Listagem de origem
★ ★ ★ ★
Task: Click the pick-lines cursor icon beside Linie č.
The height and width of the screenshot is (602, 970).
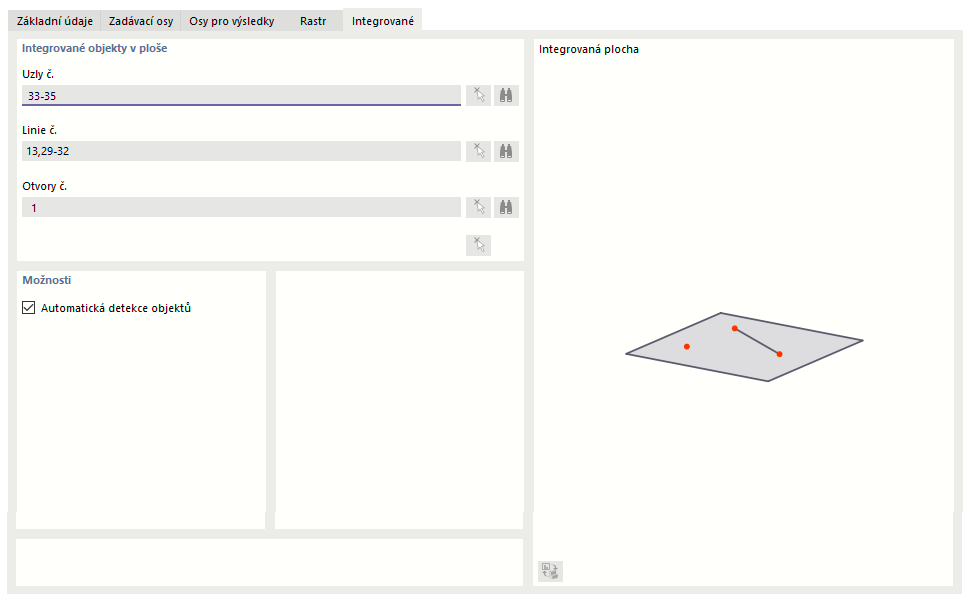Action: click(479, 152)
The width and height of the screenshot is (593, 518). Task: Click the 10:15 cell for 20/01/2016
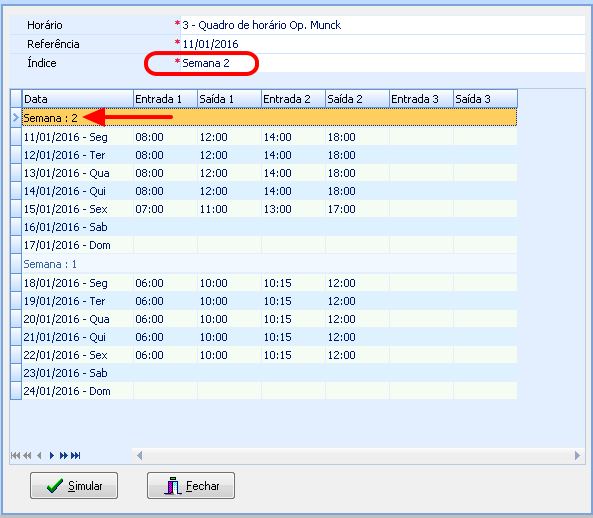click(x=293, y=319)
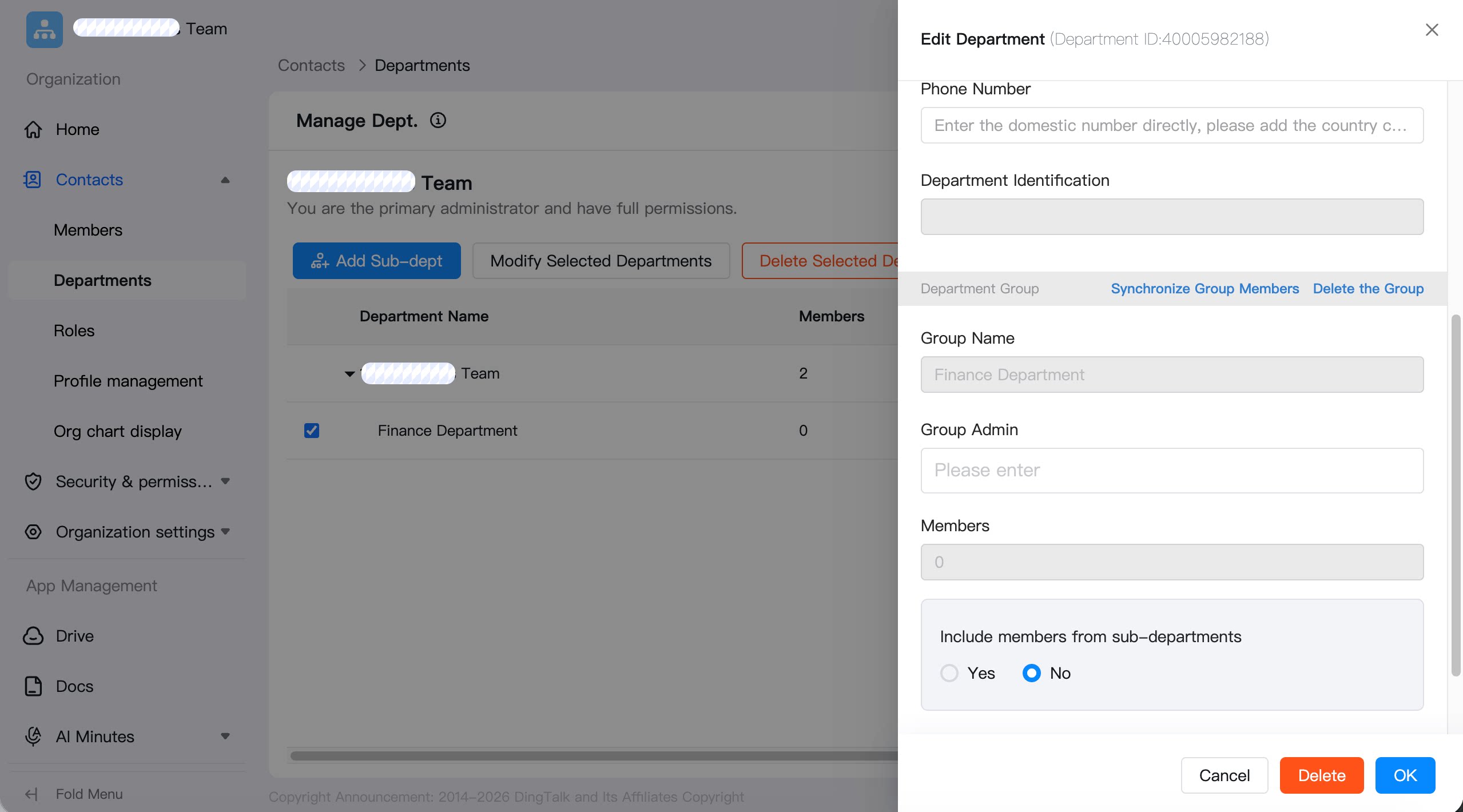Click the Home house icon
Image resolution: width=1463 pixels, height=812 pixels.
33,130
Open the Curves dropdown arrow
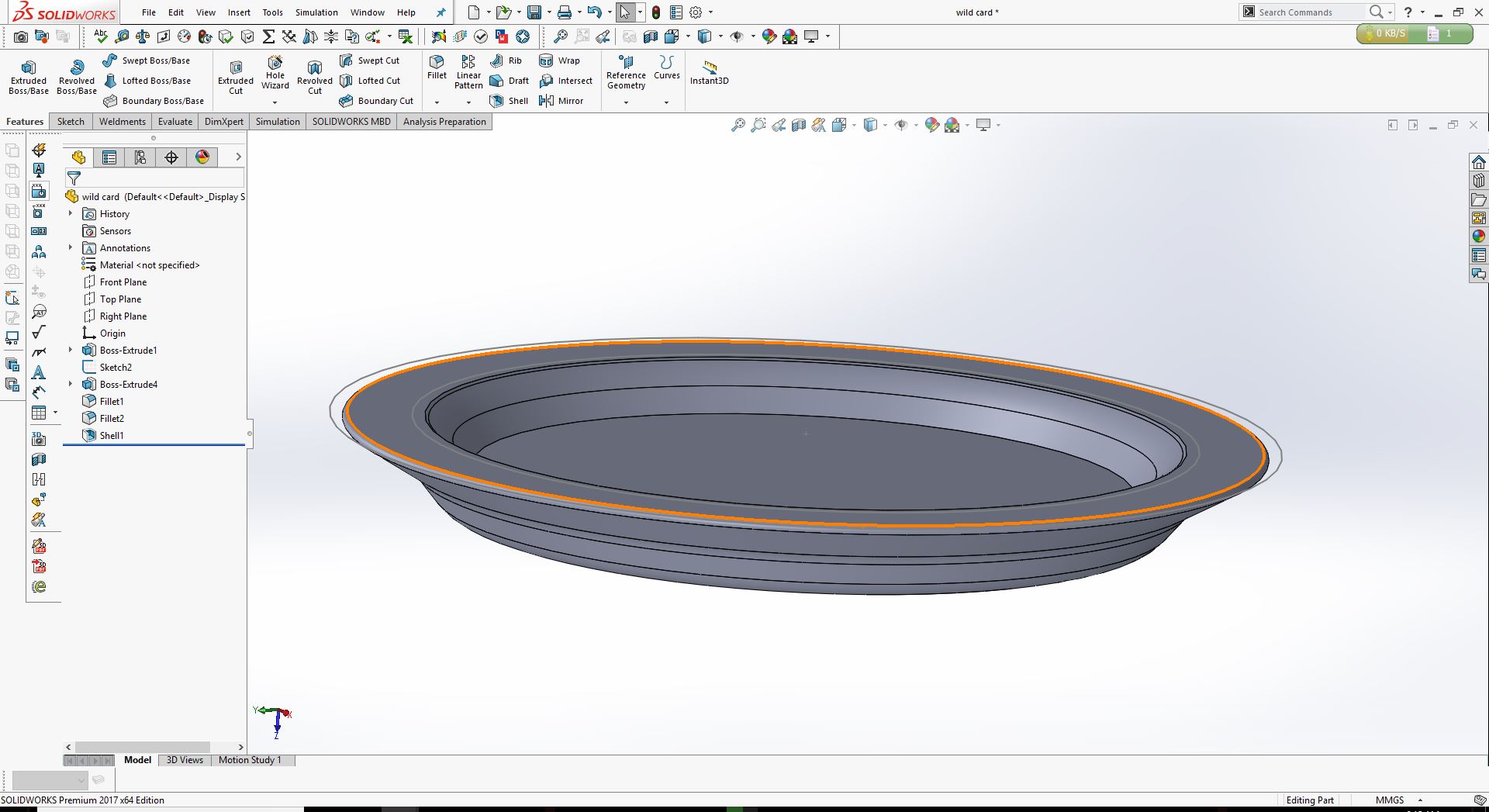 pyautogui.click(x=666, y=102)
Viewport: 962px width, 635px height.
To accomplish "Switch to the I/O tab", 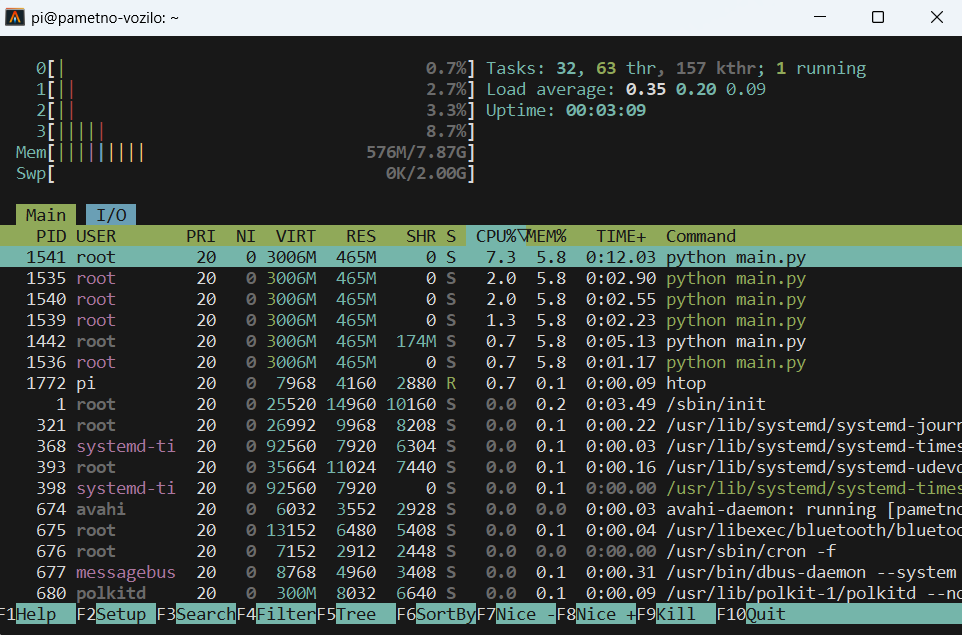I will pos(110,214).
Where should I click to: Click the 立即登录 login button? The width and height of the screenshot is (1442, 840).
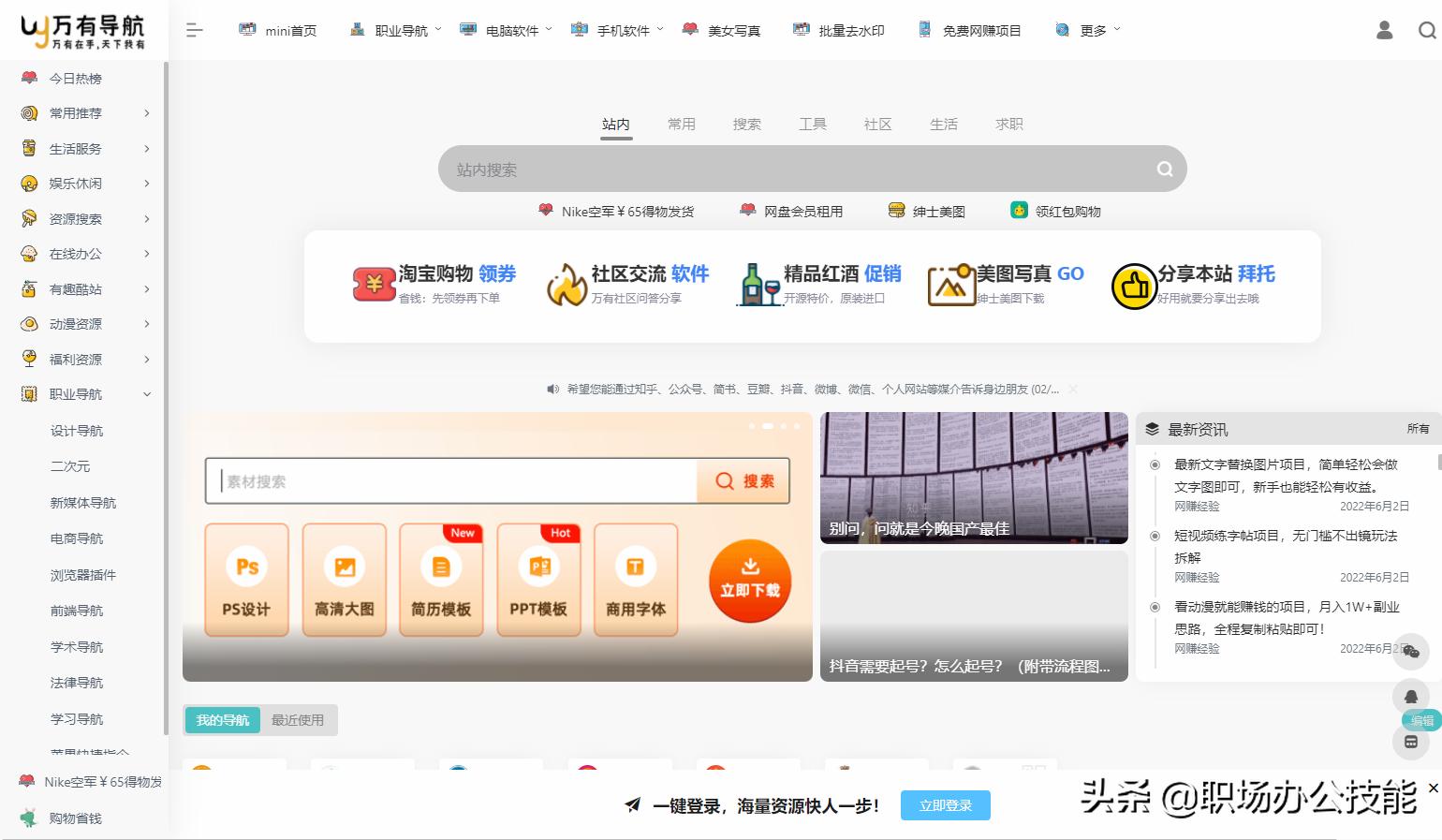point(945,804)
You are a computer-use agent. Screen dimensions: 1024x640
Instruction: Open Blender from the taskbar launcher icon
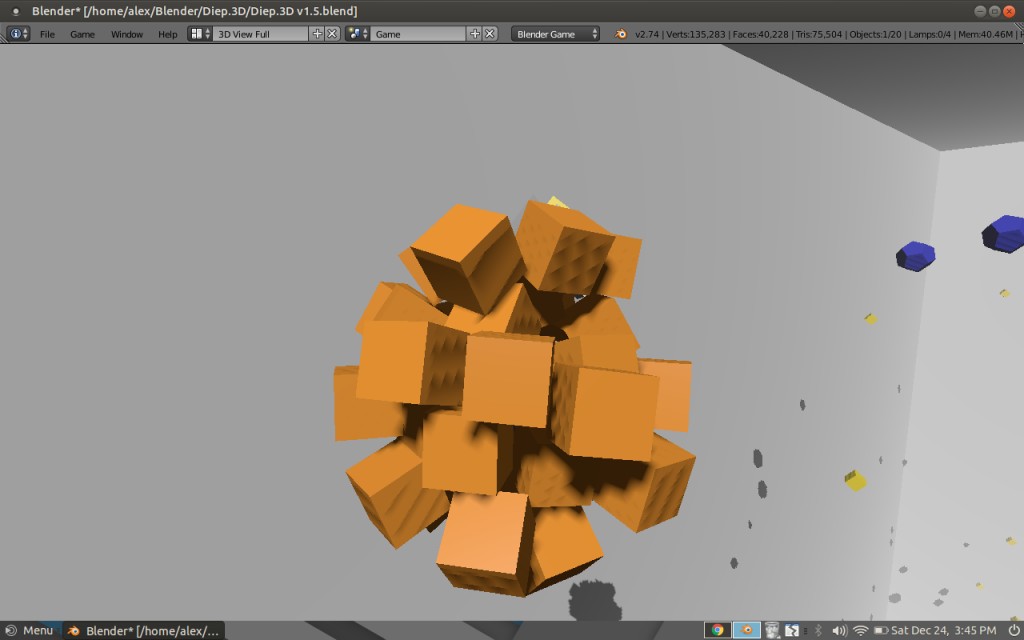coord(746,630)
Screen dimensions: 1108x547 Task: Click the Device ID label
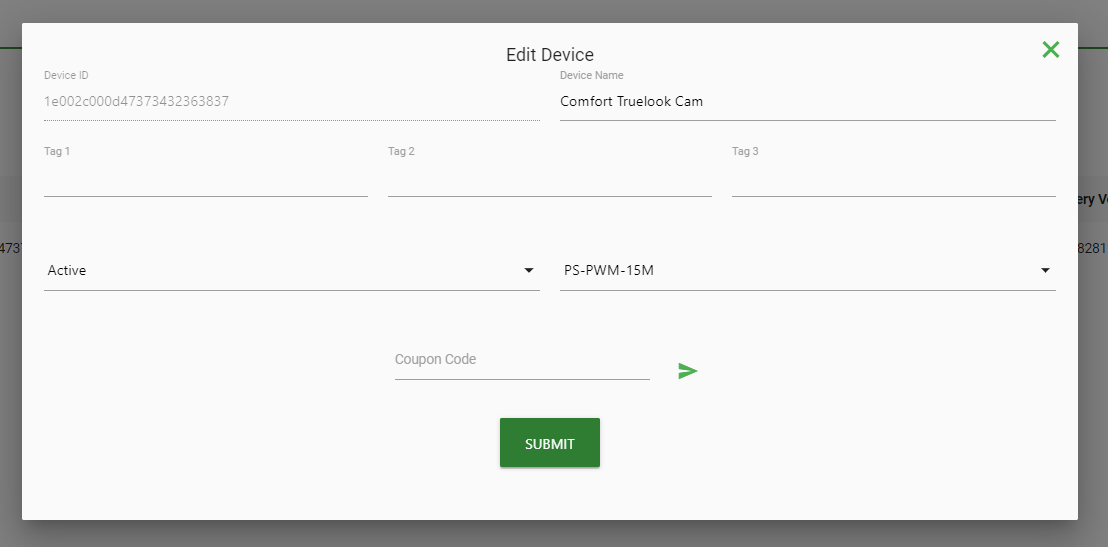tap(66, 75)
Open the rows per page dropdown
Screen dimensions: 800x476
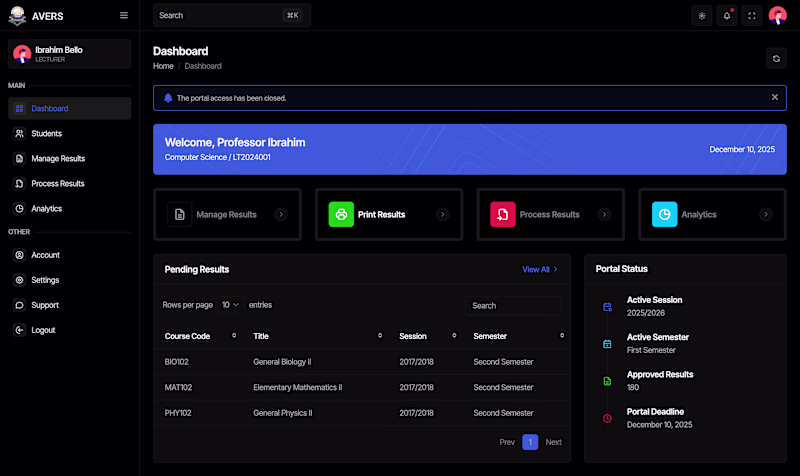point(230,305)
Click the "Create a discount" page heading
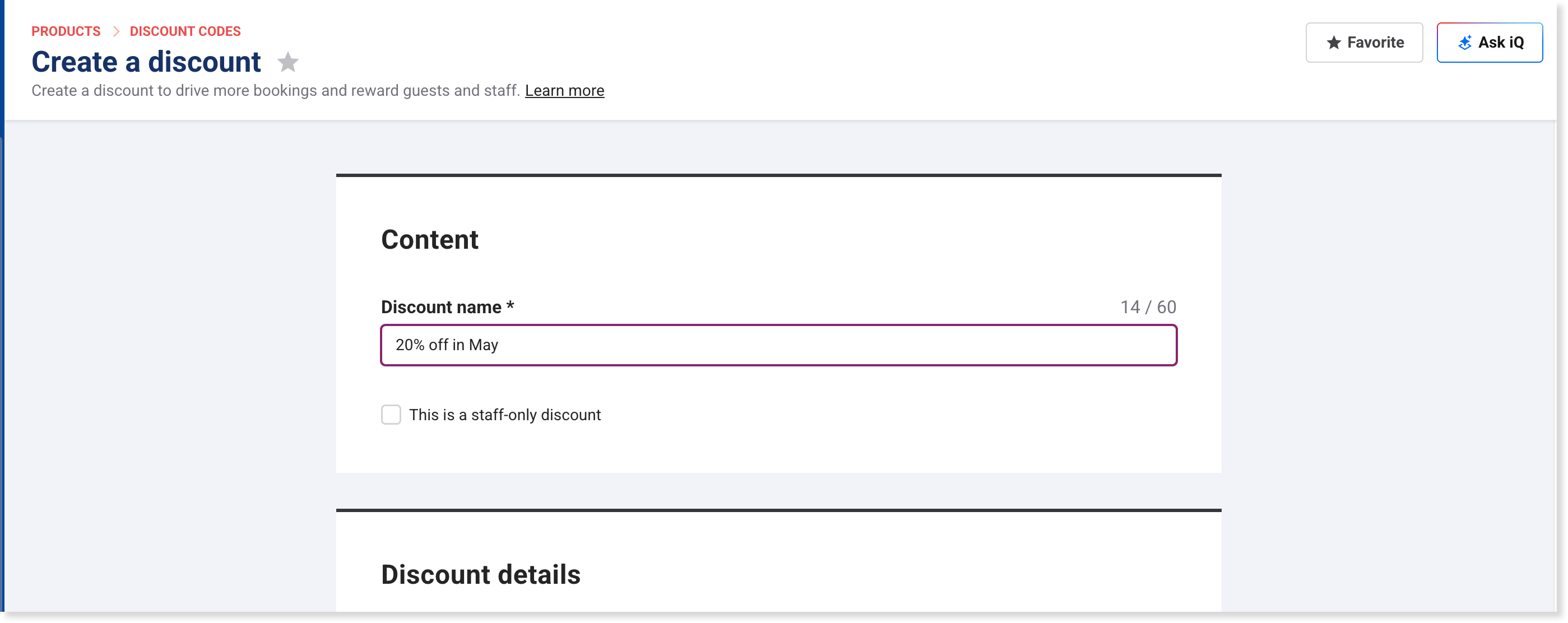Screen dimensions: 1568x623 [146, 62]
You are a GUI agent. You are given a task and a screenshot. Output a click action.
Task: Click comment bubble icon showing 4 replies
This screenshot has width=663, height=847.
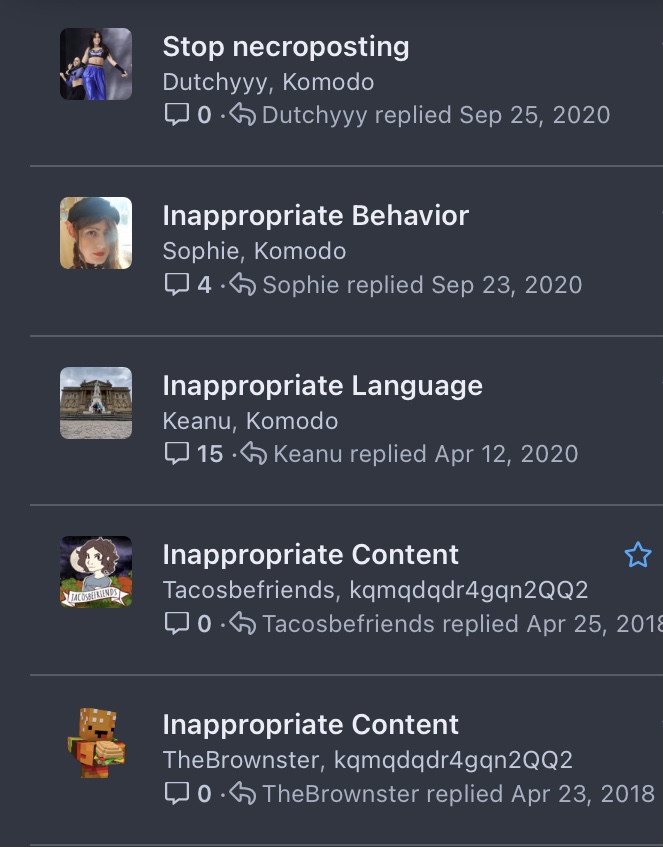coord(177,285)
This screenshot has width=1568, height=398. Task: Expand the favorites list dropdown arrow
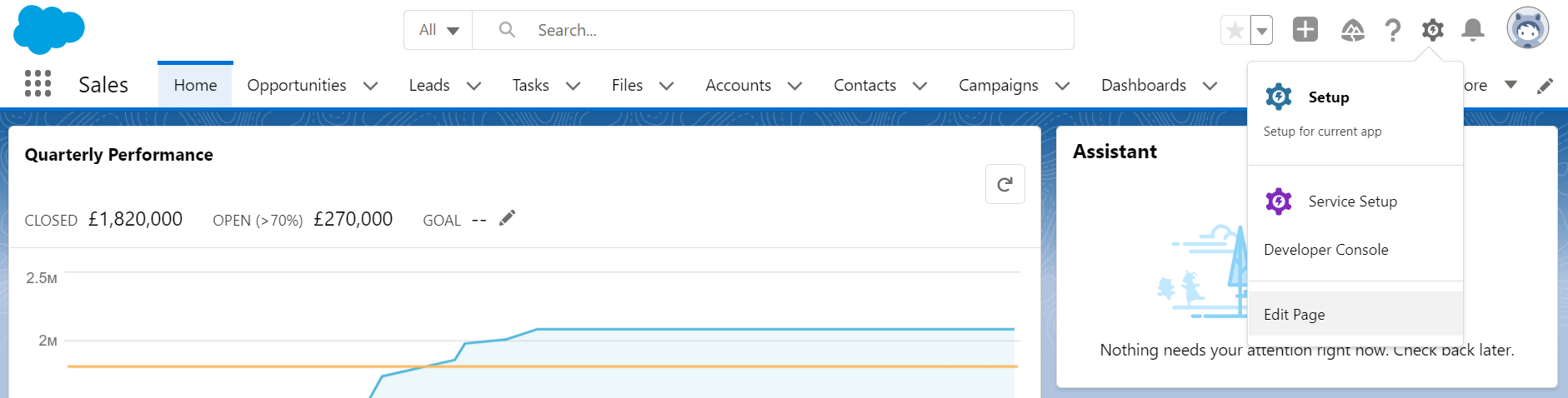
★ ★ ★ ★
(Problema curto) Atualize o trecho da listagem acima que vai da linha com "Where should I" até a linha com "tap(66, 75)", trocando "Screen dimensions" por "Screen size" e mantendo todo o resto igual. Apresente somente esse trecho, sem as imagens.

(Resposta do exercício)
Where should I click to: Click the 立即登录 login button? The width and height of the screenshot is (1442, 840).
point(945,804)
You are a computer-use agent. Screen size: 1024x640
Instruction: Open Blender from the taskbar launcher icon
coord(746,630)
Screen size: 1108x547 Task: Click the Device ID label
tap(66, 75)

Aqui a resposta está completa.